[INPUT — start]

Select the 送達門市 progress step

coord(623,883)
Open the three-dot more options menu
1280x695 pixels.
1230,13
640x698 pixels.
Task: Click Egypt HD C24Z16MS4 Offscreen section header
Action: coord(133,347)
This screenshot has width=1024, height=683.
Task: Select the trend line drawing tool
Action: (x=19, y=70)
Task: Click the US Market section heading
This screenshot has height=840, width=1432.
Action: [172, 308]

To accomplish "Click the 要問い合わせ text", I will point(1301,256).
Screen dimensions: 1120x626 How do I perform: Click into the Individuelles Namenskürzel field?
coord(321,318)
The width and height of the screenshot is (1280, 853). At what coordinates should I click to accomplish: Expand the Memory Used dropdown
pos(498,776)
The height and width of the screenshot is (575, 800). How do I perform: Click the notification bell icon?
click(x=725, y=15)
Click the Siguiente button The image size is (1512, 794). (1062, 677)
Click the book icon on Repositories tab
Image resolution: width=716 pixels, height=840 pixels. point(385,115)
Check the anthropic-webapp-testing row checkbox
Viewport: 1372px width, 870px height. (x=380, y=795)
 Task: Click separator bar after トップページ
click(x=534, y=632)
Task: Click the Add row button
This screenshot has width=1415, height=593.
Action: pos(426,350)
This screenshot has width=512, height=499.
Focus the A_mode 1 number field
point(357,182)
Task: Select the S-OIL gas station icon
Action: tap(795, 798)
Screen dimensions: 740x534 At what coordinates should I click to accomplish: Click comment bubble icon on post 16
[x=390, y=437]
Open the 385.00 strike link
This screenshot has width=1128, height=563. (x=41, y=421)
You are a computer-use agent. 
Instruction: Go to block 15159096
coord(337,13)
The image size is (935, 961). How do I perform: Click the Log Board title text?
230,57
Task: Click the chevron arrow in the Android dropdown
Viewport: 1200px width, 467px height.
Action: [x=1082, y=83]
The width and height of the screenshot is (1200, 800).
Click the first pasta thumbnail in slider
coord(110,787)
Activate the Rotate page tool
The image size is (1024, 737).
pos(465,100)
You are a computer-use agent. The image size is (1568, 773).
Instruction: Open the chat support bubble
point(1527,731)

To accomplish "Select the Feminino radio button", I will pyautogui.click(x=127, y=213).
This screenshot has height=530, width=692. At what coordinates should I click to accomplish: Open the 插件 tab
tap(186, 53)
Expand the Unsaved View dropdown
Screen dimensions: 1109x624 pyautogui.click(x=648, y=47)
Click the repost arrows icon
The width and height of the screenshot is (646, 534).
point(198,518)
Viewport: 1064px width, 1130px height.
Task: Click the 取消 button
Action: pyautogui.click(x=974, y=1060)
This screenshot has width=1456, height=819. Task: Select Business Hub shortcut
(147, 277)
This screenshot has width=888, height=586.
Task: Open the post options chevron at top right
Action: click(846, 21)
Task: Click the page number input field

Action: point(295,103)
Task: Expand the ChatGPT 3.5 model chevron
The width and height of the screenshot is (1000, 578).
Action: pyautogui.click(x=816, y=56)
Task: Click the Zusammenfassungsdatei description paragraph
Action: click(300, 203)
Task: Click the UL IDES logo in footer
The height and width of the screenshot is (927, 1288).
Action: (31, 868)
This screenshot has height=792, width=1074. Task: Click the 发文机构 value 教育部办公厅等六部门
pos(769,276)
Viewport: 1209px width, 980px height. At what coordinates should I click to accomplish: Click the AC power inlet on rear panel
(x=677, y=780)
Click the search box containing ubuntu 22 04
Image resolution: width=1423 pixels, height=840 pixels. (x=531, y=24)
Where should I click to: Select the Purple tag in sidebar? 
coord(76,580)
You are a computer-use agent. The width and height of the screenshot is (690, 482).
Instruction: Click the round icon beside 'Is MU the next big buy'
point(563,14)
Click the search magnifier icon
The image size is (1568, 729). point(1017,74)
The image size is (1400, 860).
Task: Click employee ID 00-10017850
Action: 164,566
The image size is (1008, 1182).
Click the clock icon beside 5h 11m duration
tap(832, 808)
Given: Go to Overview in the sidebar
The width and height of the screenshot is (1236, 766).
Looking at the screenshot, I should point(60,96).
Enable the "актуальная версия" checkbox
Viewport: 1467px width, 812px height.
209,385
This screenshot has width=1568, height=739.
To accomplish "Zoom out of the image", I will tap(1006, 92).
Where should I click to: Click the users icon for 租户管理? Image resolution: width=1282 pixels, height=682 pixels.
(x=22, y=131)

[INPUT — finish]

▶ **THE TASK**: The lines to extract from the data above begin with the line containing "Expand the Unsaved View dropdown" and end with the line containing "Task: Expand the ChatGPT 3.5 model chevron". Extract them exactly, including both.

▶ **ANSWER TO THIS TASK**:
Expand the Unsaved View dropdown
Screen dimensions: 1109x624 pyautogui.click(x=648, y=47)
Click the repost arrows icon
The width and height of the screenshot is (646, 534).
point(198,518)
Viewport: 1064px width, 1130px height.
Task: Click the 取消 button
Action: pyautogui.click(x=974, y=1060)
This screenshot has width=1456, height=819. Task: Select Business Hub shortcut
(147, 277)
This screenshot has width=888, height=586.
Task: Open the post options chevron at top right
Action: click(846, 21)
Task: Click the page number input field

Action: point(295,103)
Task: Expand the ChatGPT 3.5 model chevron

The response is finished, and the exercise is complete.